The main benefit of using OpenMP over Async is that OpenMP gives us several threads to work with, rather than a single host thread. Each thread can use its own device, and we do not have to worry about the same synchronization problems as before. You do not need to be very familar with OpenMP to do multi-device programming; you will only need to learn some basic OpenMP loop syntax.

![OpenMP](../images/OpenMP.png)

There are three primary strategies we can use OpenMP to achieve multi-device programming:

1) Create a loop that goes over all devices and parallelize that loop with OpenMP. This is a similar strategy that we used when doing multi-device with async. Here is an example:

```
int ndevices = acc_get_num_devices( acc_device_default );

#pragma omp parallel for
for(int n = 0; n < ndevices; n++) {
    acc_set_device_num( n, acc_device_default );
    
    #pragma acc parallel loop
    for( ... ) // Notice that async is no longer needed
}
```

2) Break the code into however many blocks we desire.

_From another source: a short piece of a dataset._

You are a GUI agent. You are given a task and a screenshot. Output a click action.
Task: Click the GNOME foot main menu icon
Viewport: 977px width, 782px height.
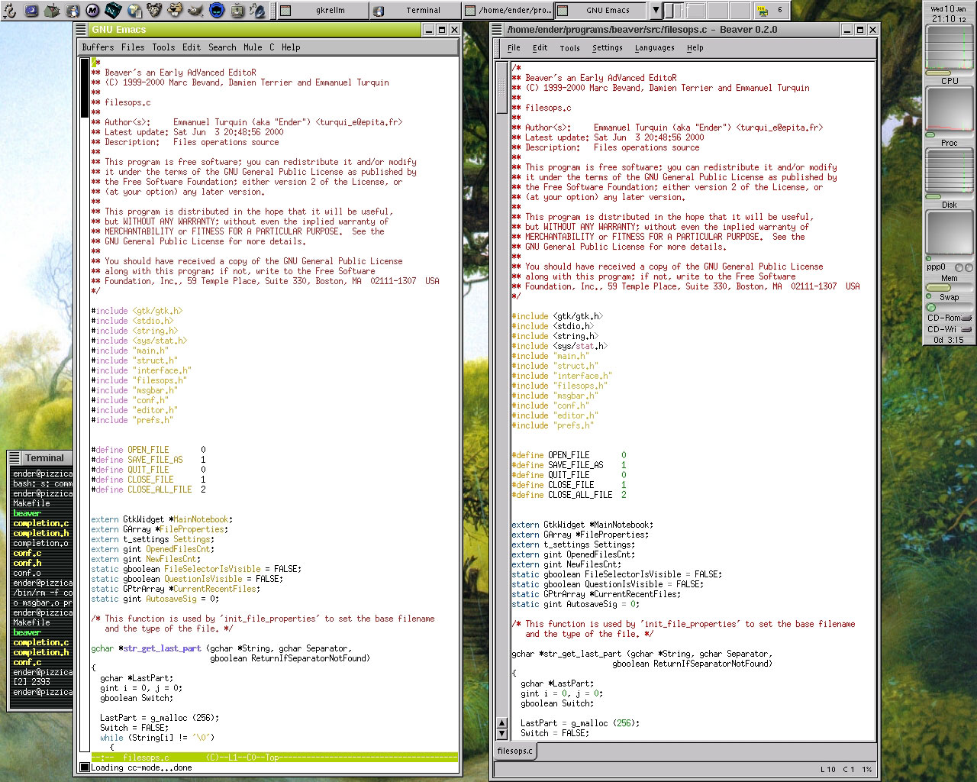click(x=10, y=10)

Parallelize those blocks with OpenMP, and be sure to set the number of OpenMP threads to match the number of devices. Then, each OpenMP thread will use a single device to compute a portion of the total blocks. Here is an example:

```
int ndevices = acc_get_num_devices( acc_device_default );
int nblocks  = 32;

#pragma omp parallel for num_threads(ndevices)
for(int n = 0; n < nblocks; n++) {
    int tid = omp_get_thread_num();
    acc_set_device_num( tid, acc_device_default );
    
    #pragma acc parallel loop
    for( ... )
}
```

3) Create an OpenMP parallel region, setting the number of OpenMP threads to match the number of devices. Give each thread a single device, and run whatever computation you need. This is similar to the previous example, but we only need to call **acc_set_device_num** once per thread.

```
int ndevices = acc_get_num_devices( acc_device_default );

#pragma omp parallel num_threads(ndevices)
{
    int tid = omp_get_thread_num();
    acc_set_device_num( tid, acc_device_default );
    
    #pragma acc parallel loop
    for( ... ) {
        < Loop Code >
    }
}
```

We can also use this to apply the code blocking similar to strategy 2:

```
int ndevices = acc_get_num_devices( acc_device_default );
int nblocks = 32;

#pragma omp parallel num_threads(ndevices)
{
    int tid = omp_get_thread_num();
    acc_set_device_num( tid, acc_device_default );
    
    #pragma omp for
    for( int block = 0; block < nblocks; block++ ) {
        #pragma acc parallel loop
        for( ... ) {
            < Loop Code >
        }
    }
}
```

### Madelbrot Example and Exercise

To prepare for applying OpenMP to our code, let's look at the Mandelbrot example again (using strategy 3).

```
const int w = 4098;
const int h = 4098;

int ndevices = acc_get_num_devices( acc_device_default );
int nblocks = 32;

int rowsPerBlock = h / nblocks;
int blockSize    = w*h / nblocks;

#pragma omp parallel num_threads(ndevices)
{
    int tid = omp_get_thread_num();
    acc_set_device_num( tid, acc_device_default );

    #pragma omp for
    for(int n = 0; n < nblocks; n++) {
    
        #pragma acc parallel loop copyout(outImage[n*rowsPerBlock:blockSize])
        for(int y = n*rowsPerBlock; y < (n+1)*rowsPerBlock; y++) {
            for(int x = 0; x < w; x++) {
                outImage[y*w + x] = mandelbrot(x, y);
            }
        } // End OpenACC parallel loop
        
    } // End OpenMP block loop
} // End OpenMP parallel region
```

Now, let's apply one of these strategies (or try all of them if you want) to our image filtering code. Run the code below and get some baseline performance.

In [None]:
!make clean -C OpenMP && make -C OpenMP

Now, edit the code however you like [here.](/edit/C/OpenMP/filter.c) Run the code below to check your results.

In [None]:
!make clean -C OpenMP && make -C OpenMP

If you would like to see our solution, you may do here [here.](/edit/C/OpenMP/Solution/filter.c)

---

## Multi-Device with MPI + OpenACC

This is by far the most practical use of multi-device with OpenACC. Many codes are already parallelized with MPI for CPUs, and OpenACC is meant to be easy to implement on-top-of a MPI code. This section will require a more high-level understanding of MPI than the OpenMP code did.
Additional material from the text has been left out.